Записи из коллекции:

▬▬▬▬▬▬

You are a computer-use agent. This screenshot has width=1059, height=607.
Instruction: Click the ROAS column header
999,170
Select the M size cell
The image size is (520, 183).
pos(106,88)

▬▬▬▬▬▬

== Задание ==
Пожалуйста, перепишите все записи выше слово в слово, сохранив каждую строку без изменений.

== Ответ к упражнению ==
You are a computer-use agent. This screenshot has width=1059, height=607.
Instruction: Click the ROAS column header
999,170
Select the M size cell
The image size is (520, 183).
pos(106,88)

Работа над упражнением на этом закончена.